Two models — ChatOpenAI generates; OpenAIEmbeddings embeds. Mixing those roles causes confusion about who retrieves vs who answers.

Document — pageContent is what gets embedded and injected; metadata (source, category, version) powers traceability, filtering, and citations.

MemoryVectorStore.fromDocuments — embeds and links vectors to text. The KB becomes a semantic index, not a flat file list.

asRetriever({ k: 2 }) — returns top matches. Too few chunks starve the model; too many add noise, cost, and drift. Tuning k is part of RAG design.

Retrieve before generate — retriever.invoke(question) then structured context in the prompt. Without that step, the model only has parametric knowledge.

Prompt constraints — “use sources,” “admit ignorance,” “be actionable” reduce confident fabrication even when retrieval is right.

What you should see

Hits should favor VPN / remote-access chunks, not PTO or expenses. The answer should cite your policies, not generic internet advice.

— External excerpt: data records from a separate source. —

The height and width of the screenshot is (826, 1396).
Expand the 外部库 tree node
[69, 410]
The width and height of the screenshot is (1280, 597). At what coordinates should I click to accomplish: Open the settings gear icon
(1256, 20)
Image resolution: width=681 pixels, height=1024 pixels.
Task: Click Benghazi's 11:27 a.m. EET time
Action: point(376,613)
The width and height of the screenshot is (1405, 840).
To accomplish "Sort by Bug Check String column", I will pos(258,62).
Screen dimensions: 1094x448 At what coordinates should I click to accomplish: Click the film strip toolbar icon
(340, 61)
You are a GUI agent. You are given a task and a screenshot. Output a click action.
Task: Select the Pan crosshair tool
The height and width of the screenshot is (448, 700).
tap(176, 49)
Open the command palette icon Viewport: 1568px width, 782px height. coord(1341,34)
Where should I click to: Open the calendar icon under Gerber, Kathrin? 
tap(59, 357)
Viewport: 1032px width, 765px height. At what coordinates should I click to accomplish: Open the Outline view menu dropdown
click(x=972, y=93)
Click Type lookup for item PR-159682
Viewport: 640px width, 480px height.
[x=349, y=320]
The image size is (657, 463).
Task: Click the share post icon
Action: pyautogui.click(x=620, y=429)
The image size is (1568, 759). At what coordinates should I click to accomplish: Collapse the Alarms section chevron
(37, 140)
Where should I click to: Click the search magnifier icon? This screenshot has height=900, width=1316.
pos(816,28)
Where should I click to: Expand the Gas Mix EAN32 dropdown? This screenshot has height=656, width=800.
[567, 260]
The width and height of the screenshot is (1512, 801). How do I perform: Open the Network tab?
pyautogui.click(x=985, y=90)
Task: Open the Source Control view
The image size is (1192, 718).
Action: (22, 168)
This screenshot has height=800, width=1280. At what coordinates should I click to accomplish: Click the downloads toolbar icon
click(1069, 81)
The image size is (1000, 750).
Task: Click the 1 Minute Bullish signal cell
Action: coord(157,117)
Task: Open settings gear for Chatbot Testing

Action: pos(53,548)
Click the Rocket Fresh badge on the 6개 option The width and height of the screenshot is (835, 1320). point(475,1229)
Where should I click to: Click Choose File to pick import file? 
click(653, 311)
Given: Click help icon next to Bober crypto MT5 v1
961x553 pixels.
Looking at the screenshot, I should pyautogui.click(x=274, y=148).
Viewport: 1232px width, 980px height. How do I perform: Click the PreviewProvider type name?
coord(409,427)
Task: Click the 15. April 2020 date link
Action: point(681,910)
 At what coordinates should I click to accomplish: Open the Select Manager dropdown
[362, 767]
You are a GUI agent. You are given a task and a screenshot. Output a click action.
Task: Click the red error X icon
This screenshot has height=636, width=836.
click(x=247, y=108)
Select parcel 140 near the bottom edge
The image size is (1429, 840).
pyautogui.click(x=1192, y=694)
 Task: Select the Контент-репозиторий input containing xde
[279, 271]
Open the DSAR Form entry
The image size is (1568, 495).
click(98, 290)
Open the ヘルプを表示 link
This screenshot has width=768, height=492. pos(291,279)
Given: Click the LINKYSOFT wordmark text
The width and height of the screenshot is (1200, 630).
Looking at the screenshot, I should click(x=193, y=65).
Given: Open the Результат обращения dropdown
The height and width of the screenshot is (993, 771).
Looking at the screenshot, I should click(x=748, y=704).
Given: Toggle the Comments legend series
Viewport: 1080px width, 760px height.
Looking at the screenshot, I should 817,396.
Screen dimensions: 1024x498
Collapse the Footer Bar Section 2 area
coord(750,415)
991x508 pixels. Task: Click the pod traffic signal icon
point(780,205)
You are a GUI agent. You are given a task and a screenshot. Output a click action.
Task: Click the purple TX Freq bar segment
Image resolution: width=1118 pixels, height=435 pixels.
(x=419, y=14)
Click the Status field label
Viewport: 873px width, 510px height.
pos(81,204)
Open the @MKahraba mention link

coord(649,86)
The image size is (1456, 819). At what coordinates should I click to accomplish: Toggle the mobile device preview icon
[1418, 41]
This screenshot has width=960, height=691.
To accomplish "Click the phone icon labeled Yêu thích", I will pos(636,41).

This is not production RAG yet

You still need chunking strategy, persistent vector stores, hybrid search + rerank, evaluation (recall, groundedness), and ops. “Documents are in the vector DB” is the starting line, not the finish.

Common confusions

RAG ≠ vector database — the DB is one piece of the retrieval layer.
Embeddings do not answer — they only enable search.
Good retrieval ≠ guaranteed correct answer — generation constraints still matter.
Keywords are not dead — SKUs, error codes, and exact IDs often need keyword or hybrid retrieval.

Engineering takeaway

RAG is an external, updatable, traceable knowledge layer around the LLM:

LLM — language
Embeddings — semantic coordinates
Vector store — nearest-neighbor search
Retriever — recall interface
Prompt — inject evidence into generation

Summary

RAG is about grounded answers, not longer answers. Semantic retrieval needs embeddings and a vector store; the retriever feeds the LLM evidence. Once you understand why vectorization exists and how retrieval joins generation, chunking, reranking, hybrid search, and agentic retrieval become the natural next steps.